Use Intersection Observer API for dynamic content.

Serve Modern Code (ES6+) with Fallbacks

Use module/nomodule pattern for differential loading:

<script type="module" src="modern.js"></script>
<script nomodule src="legacy.js"></script>

Transpile only what’s needed (avoid polyfilling for modern browsers).

2. Reduce JavaScript Bloat

Code Splitting & Dynamic Imports

Split bundles by route (React: React.lazy, Vue: defineAsyncComponent).
Load non-critical JS on demand:

import('./module.js').then(module => module.init());

Tree Shaking & Dead Code Elimination

Use ES6 modules (import/export) for better static analysis.
Enable Webpack/Rollup’s tree-shaking (remove unused exports).

Minimize Third-Party Scripts

Audit dependencies with:

npx source-map-explorer bundle.js

Load non-essential scripts (analytics, ads) after page load.

3. Leverage Caching Strategies

HTTP Caching (Cache-Control Headers)

Cache static assets aggressively:

location ~* \.(js|css|png|jpg|jpeg|gif|ico)$ {
  expires 1y;
  add_header Cache-Control "public, immutable";
}

Use versioned filenames (main.abcd1234.js) for cache busting.

Service Workers for Offline Support

Cache critical assets with Workbox :

import {precacheAndRoute} from 'workbox-precaching';
precacheAndRoute(self.__WB_MANIFEST);

CDN for Global Performance

Serve assets from edge locations (Cloudflare, AWS CloudFront, Fastly).

4. Optimize Rendering Performance

Reduce Critical Rendering Path

Inline critical CSS & defer non-critical styles:

<link rel="stylesheet" href="non-critical.css" media="print" onload="this.media='all'">

Minimize render-blocking JavaScript (async, defer).

Optimize CSS & Avoid Layout Thrashing

Use CSS containment (contain: layout paint;) for isolated components.
Avoid forced synchronous layouts (batch DOM reads/writes).

Virtualize Long Lists

Use React Window, Vue Virtual Scroller for large datasets.

5. Network & Server-Side Optimizations

Enable Compression (Brotli > Gzip)

Configure Brotli on your server:

brotli on;
brotli_comp_level 6;
brotli_types text/html text/css application/javascript;

HTTP/2 & HTTP/3 (QUIC)

Multiplexing reduces latency (no more domain sharding needed).
Server push preloads critical assets.

Reduce TTFB (Time to First Byte)

Optimize backend queries (database indexing, caching).
Use edge functions (Cloudflare Workers, Vercel Edge Functions).

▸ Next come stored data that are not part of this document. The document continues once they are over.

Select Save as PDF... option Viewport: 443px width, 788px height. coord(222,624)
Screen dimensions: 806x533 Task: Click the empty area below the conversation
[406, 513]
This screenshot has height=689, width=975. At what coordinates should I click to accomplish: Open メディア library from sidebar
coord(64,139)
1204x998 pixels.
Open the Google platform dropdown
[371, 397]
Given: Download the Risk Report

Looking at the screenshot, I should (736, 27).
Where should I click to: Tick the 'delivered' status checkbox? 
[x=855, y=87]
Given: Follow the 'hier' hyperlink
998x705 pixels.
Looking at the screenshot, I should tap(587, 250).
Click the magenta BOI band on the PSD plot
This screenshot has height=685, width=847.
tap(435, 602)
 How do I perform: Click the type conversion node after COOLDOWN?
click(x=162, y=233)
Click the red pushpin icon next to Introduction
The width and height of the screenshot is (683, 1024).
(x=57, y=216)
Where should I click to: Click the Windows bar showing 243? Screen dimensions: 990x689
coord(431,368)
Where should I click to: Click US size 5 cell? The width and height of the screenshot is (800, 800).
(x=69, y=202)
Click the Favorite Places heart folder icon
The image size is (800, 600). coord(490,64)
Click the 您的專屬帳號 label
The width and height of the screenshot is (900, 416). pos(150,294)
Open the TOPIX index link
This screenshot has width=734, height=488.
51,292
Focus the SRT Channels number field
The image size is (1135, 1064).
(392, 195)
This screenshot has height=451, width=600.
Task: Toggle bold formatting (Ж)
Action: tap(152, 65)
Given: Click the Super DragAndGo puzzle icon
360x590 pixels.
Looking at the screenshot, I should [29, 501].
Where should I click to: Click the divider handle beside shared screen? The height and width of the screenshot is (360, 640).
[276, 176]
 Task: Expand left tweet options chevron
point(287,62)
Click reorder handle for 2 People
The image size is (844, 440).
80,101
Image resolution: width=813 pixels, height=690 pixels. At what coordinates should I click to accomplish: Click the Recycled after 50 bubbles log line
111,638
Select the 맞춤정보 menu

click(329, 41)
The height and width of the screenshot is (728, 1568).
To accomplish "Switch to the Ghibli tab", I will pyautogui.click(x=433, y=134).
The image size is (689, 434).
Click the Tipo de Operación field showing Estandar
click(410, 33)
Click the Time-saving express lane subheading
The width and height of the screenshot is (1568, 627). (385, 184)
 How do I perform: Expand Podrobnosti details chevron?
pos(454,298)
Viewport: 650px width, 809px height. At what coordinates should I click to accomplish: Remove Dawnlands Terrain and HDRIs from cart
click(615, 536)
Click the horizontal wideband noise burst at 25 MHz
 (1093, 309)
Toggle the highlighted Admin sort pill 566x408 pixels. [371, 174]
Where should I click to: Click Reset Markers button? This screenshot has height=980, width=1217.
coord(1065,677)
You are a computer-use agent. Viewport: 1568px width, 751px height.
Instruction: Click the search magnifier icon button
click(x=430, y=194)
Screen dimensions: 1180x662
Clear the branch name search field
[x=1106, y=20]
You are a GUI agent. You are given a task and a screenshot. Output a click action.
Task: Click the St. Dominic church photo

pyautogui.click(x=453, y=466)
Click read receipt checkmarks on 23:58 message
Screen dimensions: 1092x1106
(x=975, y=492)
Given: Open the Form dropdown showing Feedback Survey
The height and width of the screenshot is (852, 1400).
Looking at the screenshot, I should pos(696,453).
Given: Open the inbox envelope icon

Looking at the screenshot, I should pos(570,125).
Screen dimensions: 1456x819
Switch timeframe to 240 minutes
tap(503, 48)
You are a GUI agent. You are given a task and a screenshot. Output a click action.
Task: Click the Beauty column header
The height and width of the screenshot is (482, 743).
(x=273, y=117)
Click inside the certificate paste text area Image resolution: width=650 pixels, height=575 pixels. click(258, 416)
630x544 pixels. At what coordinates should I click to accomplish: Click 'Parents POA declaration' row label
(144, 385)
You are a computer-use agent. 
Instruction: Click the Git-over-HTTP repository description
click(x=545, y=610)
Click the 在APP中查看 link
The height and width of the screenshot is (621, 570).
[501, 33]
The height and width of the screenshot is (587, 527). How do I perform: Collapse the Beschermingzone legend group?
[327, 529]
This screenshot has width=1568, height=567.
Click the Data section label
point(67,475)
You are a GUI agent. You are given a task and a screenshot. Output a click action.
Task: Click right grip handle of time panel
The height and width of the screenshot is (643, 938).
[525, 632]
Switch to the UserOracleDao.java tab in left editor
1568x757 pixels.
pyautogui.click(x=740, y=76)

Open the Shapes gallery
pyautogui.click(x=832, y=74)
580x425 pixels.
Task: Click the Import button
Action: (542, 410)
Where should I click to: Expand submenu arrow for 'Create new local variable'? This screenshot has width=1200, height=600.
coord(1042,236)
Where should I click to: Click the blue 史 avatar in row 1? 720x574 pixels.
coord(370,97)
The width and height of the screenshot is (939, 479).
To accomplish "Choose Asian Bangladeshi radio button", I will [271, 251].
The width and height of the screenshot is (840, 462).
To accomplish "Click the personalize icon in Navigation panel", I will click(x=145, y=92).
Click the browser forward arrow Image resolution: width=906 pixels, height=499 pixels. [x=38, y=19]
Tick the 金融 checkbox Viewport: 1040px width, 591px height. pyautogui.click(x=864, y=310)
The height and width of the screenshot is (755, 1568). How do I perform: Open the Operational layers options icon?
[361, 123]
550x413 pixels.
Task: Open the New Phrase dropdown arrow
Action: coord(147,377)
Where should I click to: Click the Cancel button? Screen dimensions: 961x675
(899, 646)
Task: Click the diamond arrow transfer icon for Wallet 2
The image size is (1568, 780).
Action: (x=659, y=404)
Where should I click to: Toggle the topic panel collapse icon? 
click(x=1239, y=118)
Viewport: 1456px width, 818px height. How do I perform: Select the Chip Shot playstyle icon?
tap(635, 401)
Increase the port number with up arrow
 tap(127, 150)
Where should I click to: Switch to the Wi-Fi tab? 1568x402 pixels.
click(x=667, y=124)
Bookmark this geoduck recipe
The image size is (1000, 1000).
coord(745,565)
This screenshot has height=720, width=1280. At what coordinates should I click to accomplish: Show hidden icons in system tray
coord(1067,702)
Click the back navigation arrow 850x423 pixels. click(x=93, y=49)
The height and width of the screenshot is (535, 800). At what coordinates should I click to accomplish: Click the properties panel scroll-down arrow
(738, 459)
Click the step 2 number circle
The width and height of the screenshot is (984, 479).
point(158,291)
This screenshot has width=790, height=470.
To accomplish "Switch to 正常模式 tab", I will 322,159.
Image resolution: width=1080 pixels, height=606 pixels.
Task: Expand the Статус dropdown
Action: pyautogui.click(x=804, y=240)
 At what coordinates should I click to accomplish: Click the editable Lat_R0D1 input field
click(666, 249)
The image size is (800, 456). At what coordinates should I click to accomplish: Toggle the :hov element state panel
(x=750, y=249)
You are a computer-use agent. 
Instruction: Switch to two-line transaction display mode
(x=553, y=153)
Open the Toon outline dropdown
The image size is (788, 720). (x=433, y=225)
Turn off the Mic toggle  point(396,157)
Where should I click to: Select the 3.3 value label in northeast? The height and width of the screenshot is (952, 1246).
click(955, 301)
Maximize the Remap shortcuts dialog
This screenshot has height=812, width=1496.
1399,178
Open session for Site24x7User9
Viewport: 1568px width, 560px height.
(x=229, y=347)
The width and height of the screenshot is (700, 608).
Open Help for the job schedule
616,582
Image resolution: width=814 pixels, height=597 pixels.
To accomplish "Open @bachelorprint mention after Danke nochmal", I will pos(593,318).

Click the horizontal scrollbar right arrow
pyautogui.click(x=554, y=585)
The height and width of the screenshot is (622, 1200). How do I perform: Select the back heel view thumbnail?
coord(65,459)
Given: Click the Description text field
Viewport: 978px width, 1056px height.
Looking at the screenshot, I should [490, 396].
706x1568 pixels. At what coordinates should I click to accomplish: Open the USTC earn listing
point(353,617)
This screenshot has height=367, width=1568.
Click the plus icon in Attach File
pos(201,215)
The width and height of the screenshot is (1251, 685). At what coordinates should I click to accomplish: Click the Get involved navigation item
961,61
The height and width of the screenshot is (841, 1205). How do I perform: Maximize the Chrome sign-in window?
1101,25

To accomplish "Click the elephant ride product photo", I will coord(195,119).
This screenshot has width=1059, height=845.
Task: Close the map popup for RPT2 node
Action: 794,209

6. Monitor & Continuously Improve

Measure Performance Metrics

Core Web Vitals (LCP, FID, CLS) via Google Lighthouse.
Real User Monitoring (RUM) with CrUX, New Relic, Sentry.

A/B Test Optimizations

Compare before/after using WebPageTest, GTmetrix.

Adopt a Performance Budget

Example budget:

{
  "js": "150kb",
  "css": "50kb",
  "images": "1mb",
  "fonts": "100kb"
}

Final Thoughts

Optimizing web app speed is not a one-time task —it’s an ongoing process. By reducing JavaScript bloat, leveraging caching, lazy loading assets, and optimizing server responses , you can dramatically improve load times and user experience.

Start small, measure impact, and iterate. Your users (and search rankings) will thank you!